I was surprised that they chose to say goodbye and to wait outside of the unit. I stayed with him, holding his hand and rubbing his head, representing the Mother that we all call out to in our times of need. I hummed to him and sometimes sang. The family sometimes came in to kiss him and tell him they loved him. Ultimately, they were not there when he passed. I alone was there as his heart beat its final beat. I alone witnessed his exit from this world. And I alone went to the family to express my condolences, and to hug them.

The daughter said to me, through shaky tears, "thank you for being with him when we couldn't be".

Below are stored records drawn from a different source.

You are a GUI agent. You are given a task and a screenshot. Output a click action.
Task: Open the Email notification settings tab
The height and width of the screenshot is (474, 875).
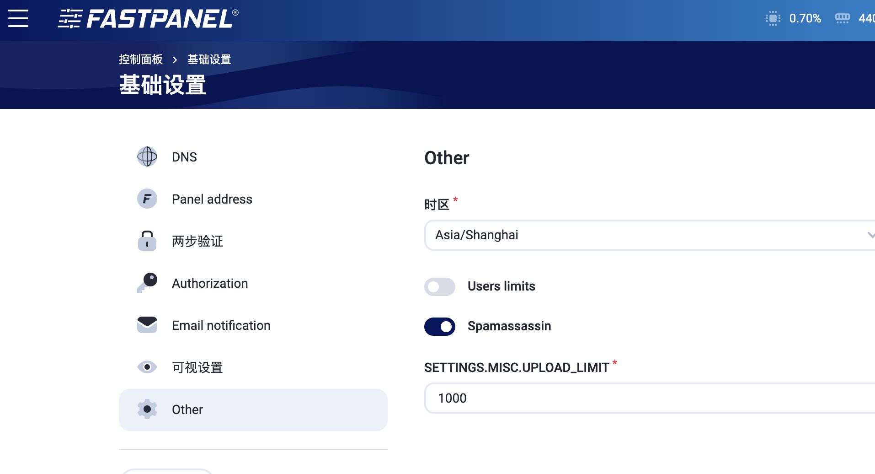coord(221,325)
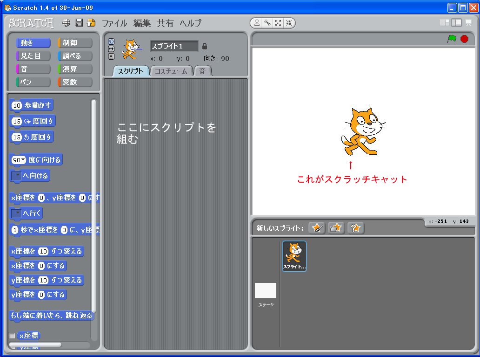
Task: Toggle the sprite lock icon
Action: coord(205,46)
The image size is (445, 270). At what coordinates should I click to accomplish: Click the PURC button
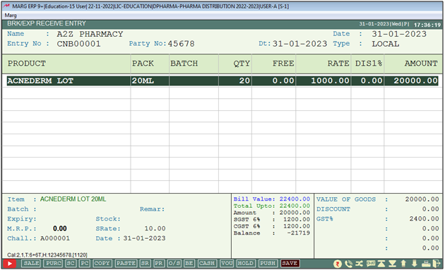(x=54, y=264)
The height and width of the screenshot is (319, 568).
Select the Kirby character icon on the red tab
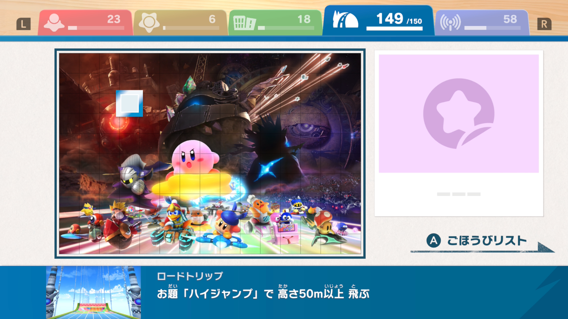(54, 23)
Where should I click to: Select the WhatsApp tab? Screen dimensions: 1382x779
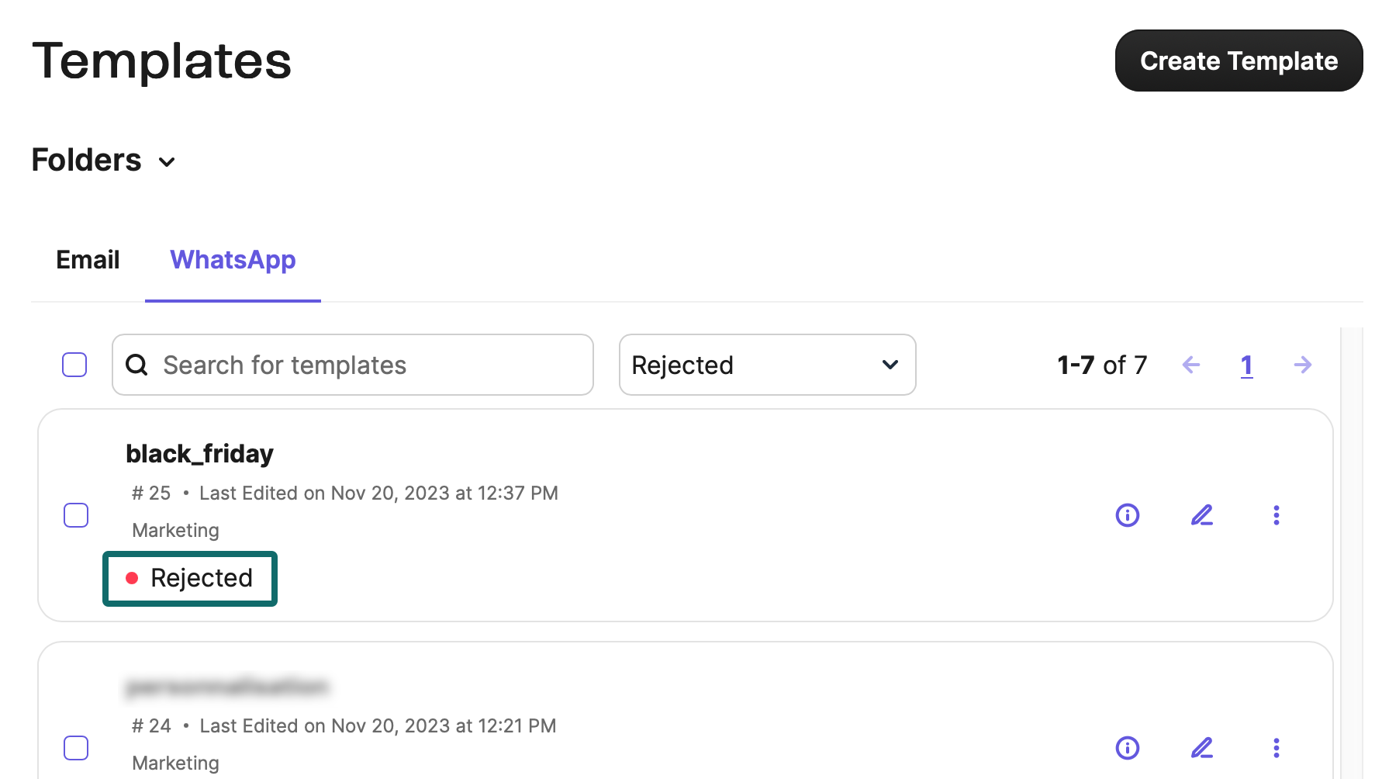(233, 260)
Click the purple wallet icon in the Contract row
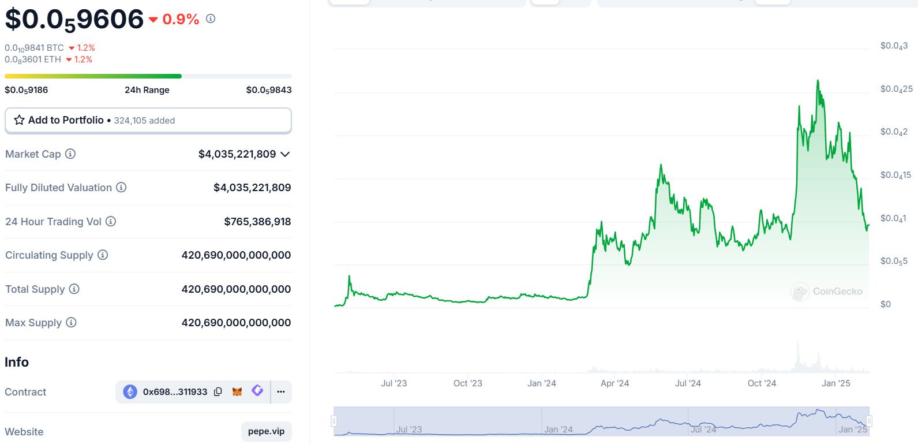The height and width of the screenshot is (444, 918). click(x=257, y=391)
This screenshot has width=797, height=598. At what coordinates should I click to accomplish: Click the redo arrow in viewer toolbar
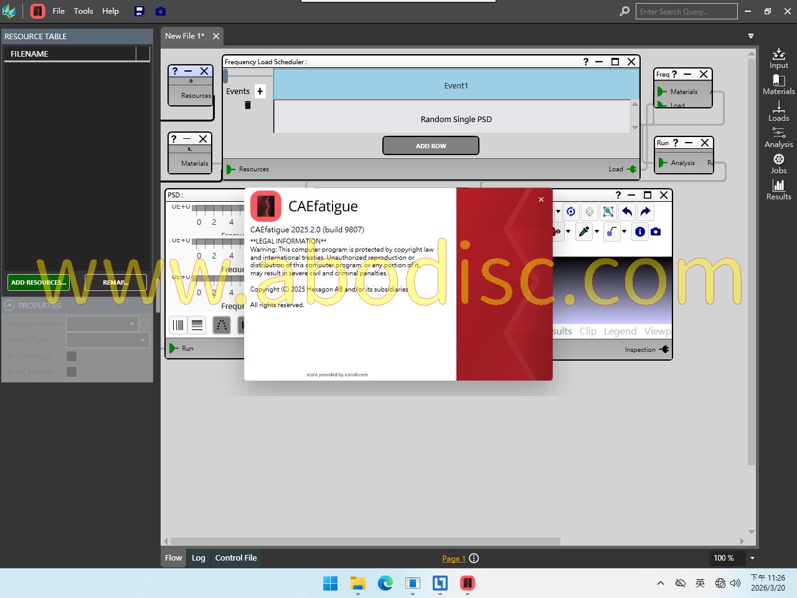pos(645,212)
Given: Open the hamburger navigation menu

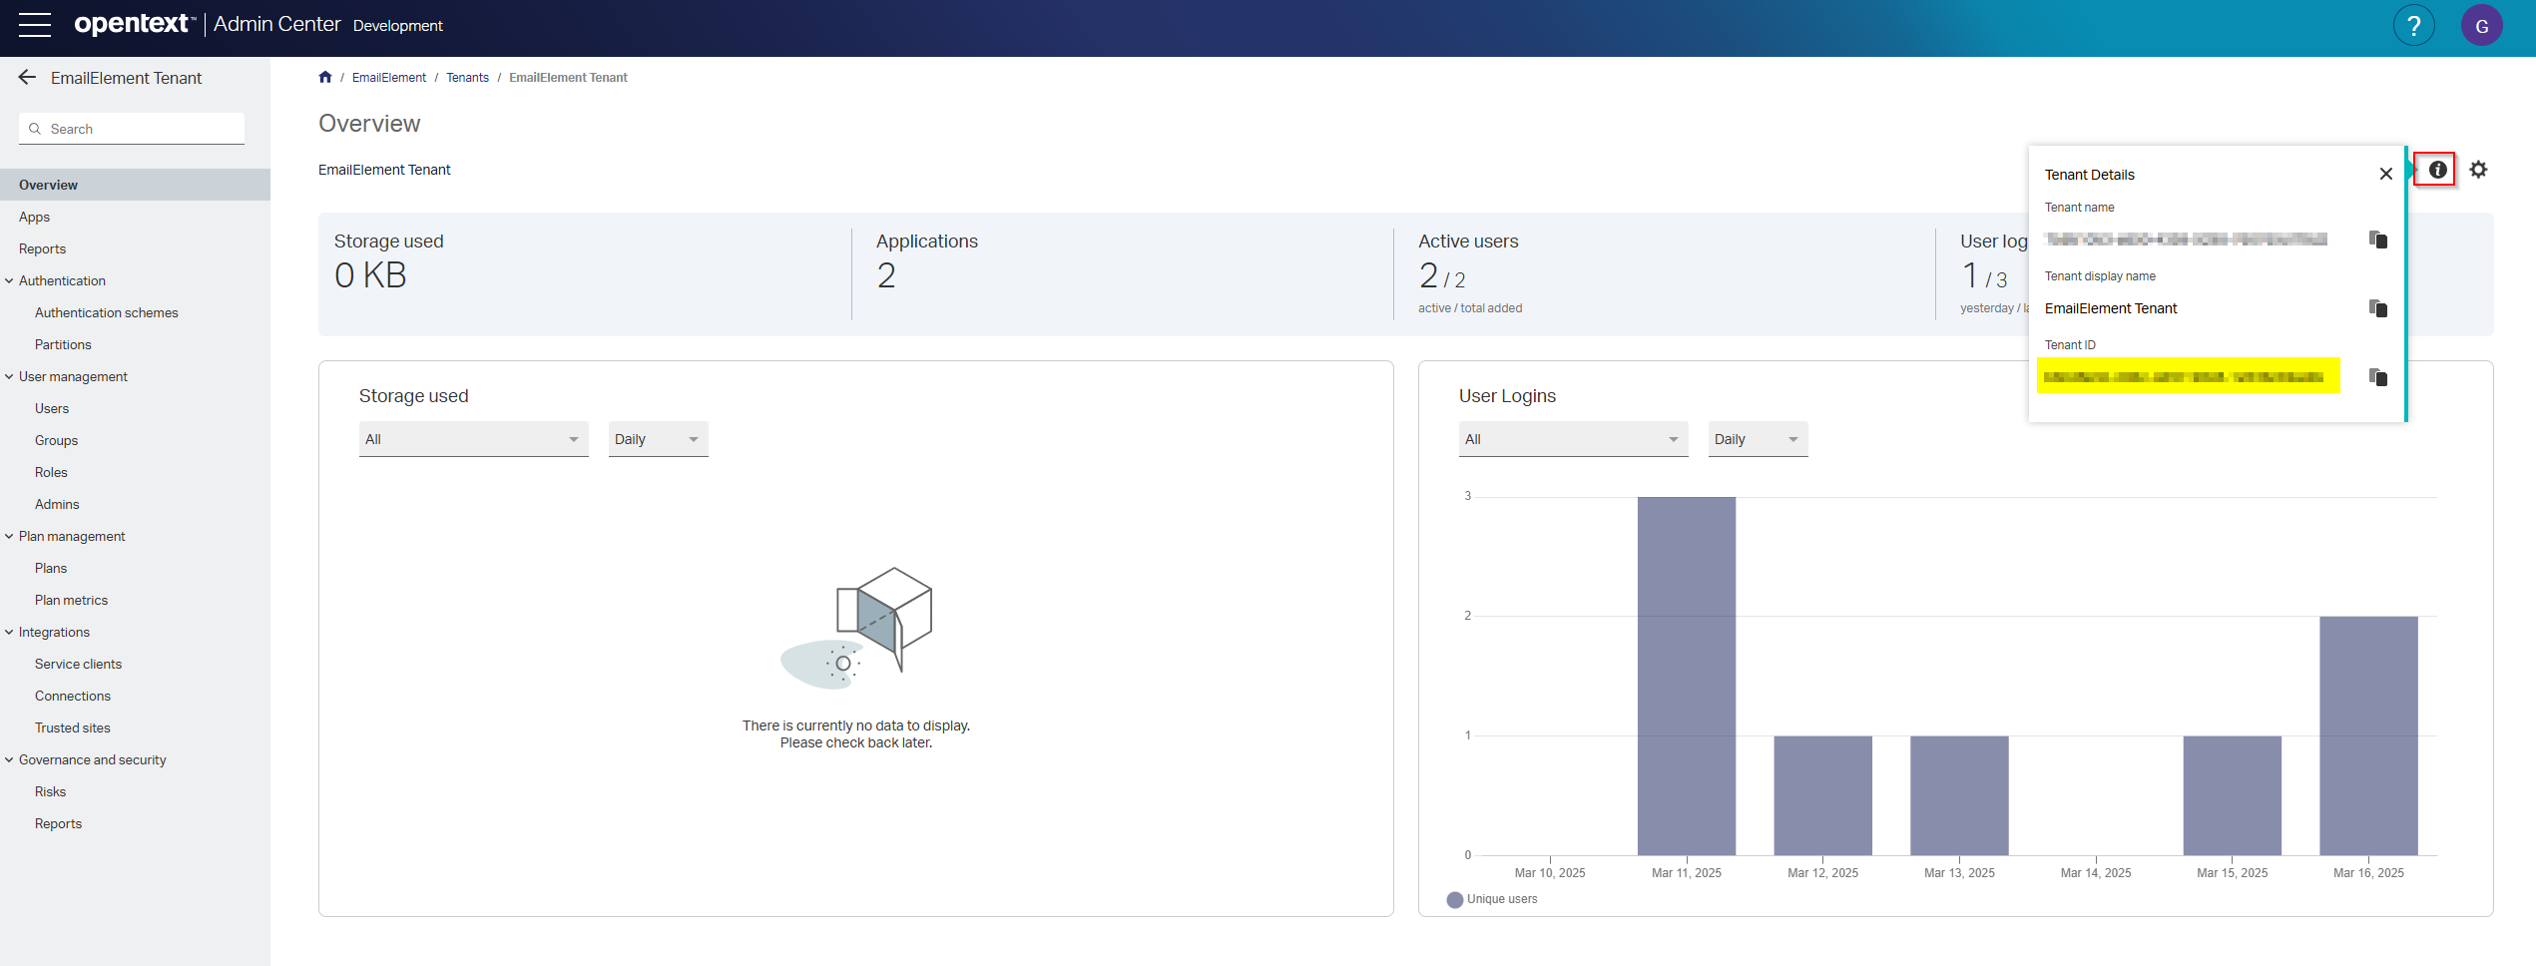Looking at the screenshot, I should click(x=34, y=25).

This is the greatest work I do, that I've ever done.

Thursday, June 5, 2014

back to school

I got admitted to grad school this fall! I applied for Winter, since I missed the fall application deadline. But they called me and told me they were willing to consider me for Fall if I was interested. And there you have it! I got the acceptance letter from the School of Nursing and I'm just waiting on the actual Graduate School to give me my ID and PIN and whatnot so I can register.
Every ICU nurse I know wants to go to CRNA school... and while I'd love to sedate people for a living (who wouldn't?!) it's just not feasible for me to devote that much time and energy to school while working full-time and raising a child. Plus, I love the elderly, especially dementia patients, and my school offers an NP program with a concentration in Dementia.
Besides the fact that I would love to work exclusively with the elderly, and the pay raise is impressive, I wanted to be an NP so that by the time my daughter is school-age, I'll be working "business" hours as well and can be with her in the evenings and weekends. Even working three 12s a week, I'm going to miss two weekends with her, and be off a lot of days while she's in school all day. It makes no sense to me. I'm always trying to figure out how to be with my little girl MORE. So while she's a baby/toddler it doesn't much matter which days I work, it will later on. I will also be looking for something that's closer to me, as in, not an hour away.
My thoughts prior to school are a mix of excitement (who doesn't love a fresh notebook?) and just a general sense of dread. Dread for the stress and additional work that has to be done on any given day. As it is, I can barely keep my house from looking like a disaster zone, the yard from looking like a jungle, or my kid from eating poison or jumping into bodies of water. It's difficult to manage everything just working three days a week and leaving that work behind me when I leave... not to mention that I miss my daughter and desperately want to be with her every second I can when I'm not working.
So I know this is going to be hard. It's going to require sacrifice (especially of sleep, god help me) but I'm only doing it because I think it will be worth it in the end. I think I will find my career more satisfying, my home-life more satisfying, and my bank account more satisfying in the end.